ファーウェイ「HI」に対抗、バイドゥも「apollo tech」で参入
東風汽車のオリジナル新エネルギー車(NEV)ブランド「嵐図(VOYAH)」のSUV(REEVとBEV)「FREE」のフルモデルチェンジに関する登録情報写真で、そのエンブレムに「apollo tech」が入っていることが確認された。「apollo tech」のエンブレムが確認されたのは初めて。当然バイドゥのものだ。この手法はファーウェイがすでに北汽集団のブランド「極狐(ARCFOX)」などで行っている「HI(Huawei Inside)」と共通。

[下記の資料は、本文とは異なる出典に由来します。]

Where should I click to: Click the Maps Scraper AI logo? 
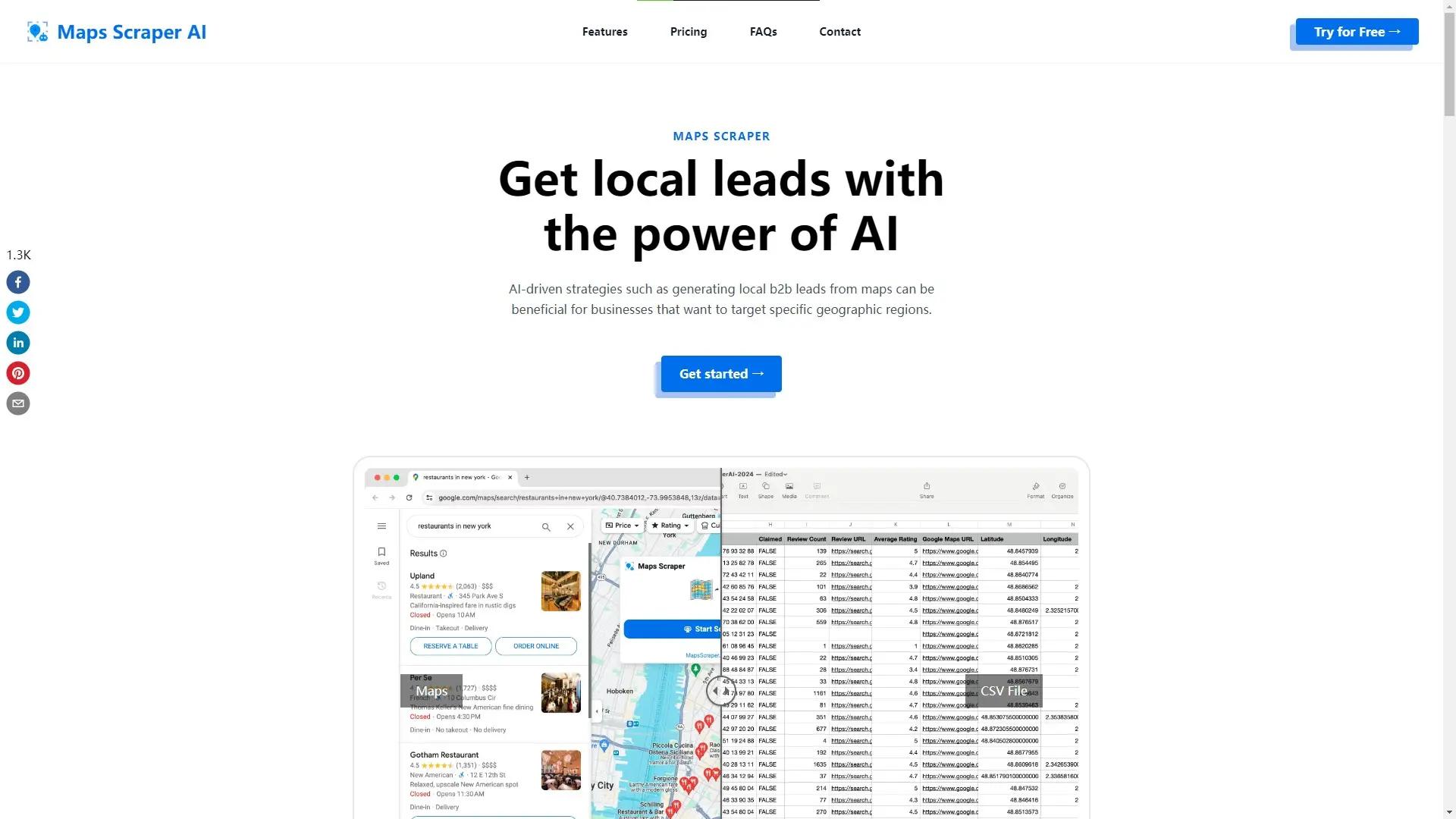pos(115,30)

インテリジェント・ドライブ・ソリューションの導入で、テックによる競争が始まった。

バイドゥの自動車分野へのかかわりは大きく分けて三点、一点目は自動運転Apolloプラットフォームによるサービス「ラディッシュ・プレジャー」で各地で展開する自動運転タクシーや自動運転バスなど。一部では料金を徴収開始しているものの、事業としての規模は大きくないと思われる。

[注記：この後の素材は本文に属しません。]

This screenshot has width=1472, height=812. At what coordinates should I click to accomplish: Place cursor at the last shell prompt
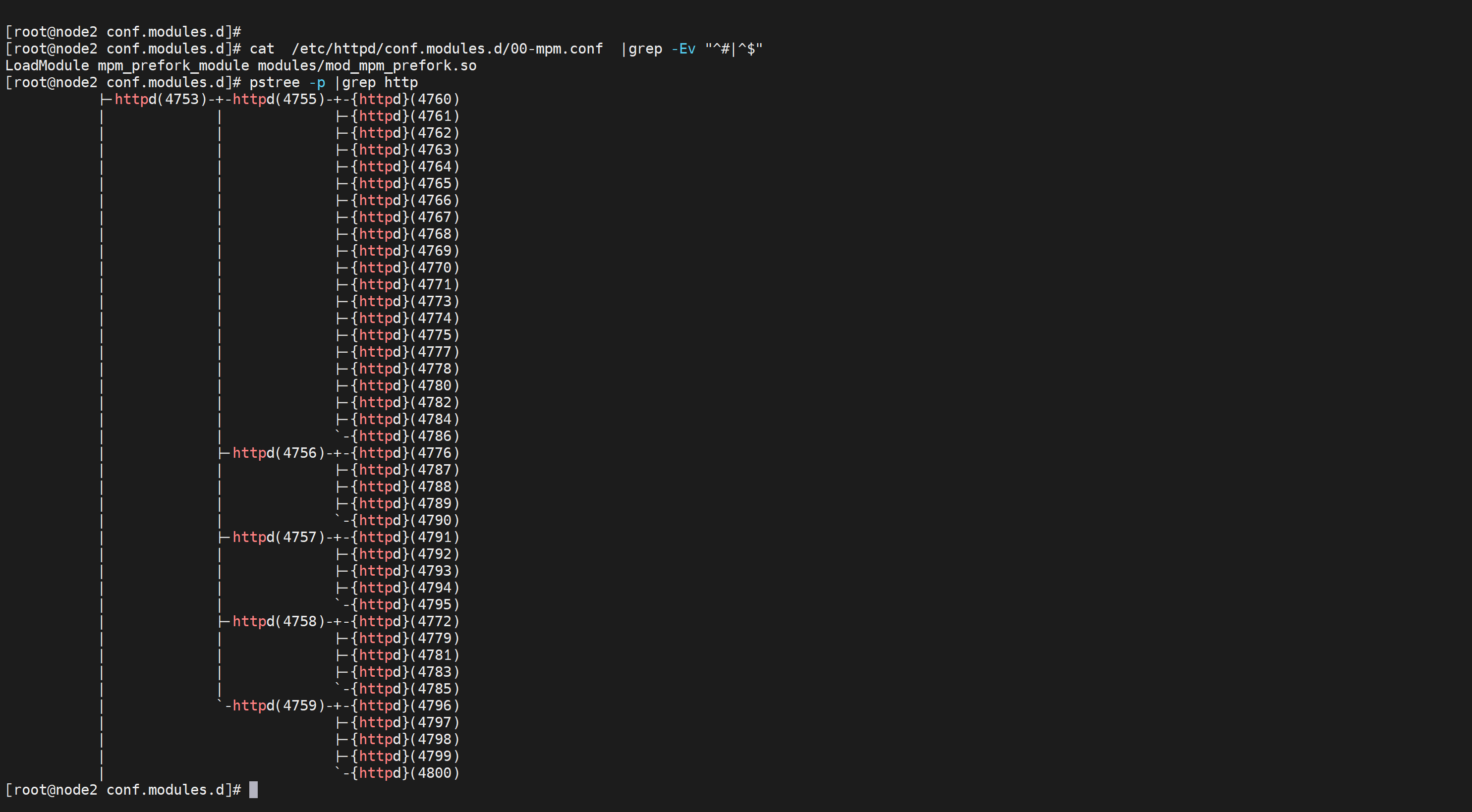[x=253, y=790]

もう一つは吉利(Geely)との合弁による自動車製造・販売事業、集度(JIDU)。設立2年程度ですでに「ROBO-1」「ROBO-2」などのモデルを発表、「ROBO-1」の限定版の発売を始めているが、まだまだこれからの事業。

三つ目が、Apolloによる技術的な蓄積を他社に導入するインテリジェント・ドライブ・ソリューション事業。その観点で言えば、JIDUもすでにApollo技術をベースにしている、と明言しているが、その他にも自社も株主である新興の威馬(WM)、一汽集団系の海馬(HAIMA)などにこのソリューションを供給している。

今回初めて確認されたエンブレム「apollo tech」は明らかに第三点の延長線上にあり、それを拡大したものと考えられる。今までのバイドゥの展開から見ると、「apollo tech」にはApolloのナビゲーション・オートパイロット(ANP)、自動駐車(AVP)、高精度地図を内包するものだと考えられる。

バイドゥとしては、この「apollo tech」を早期に定着させたかったと思われるが、実践したWM、HAIMAが販売不発、WMに至っては経営危機に陥っている。JIDUのエンブレムでも「apollo tech」は今後使われるかもしれないが、自社に自社を掛け合わせただけでPR効果は薄い。今回VOYAHに採用されたことで、バイドゥの自動車分野における売り上げ増、「apollo tech」の定着に一定の効果が期待できそうだ。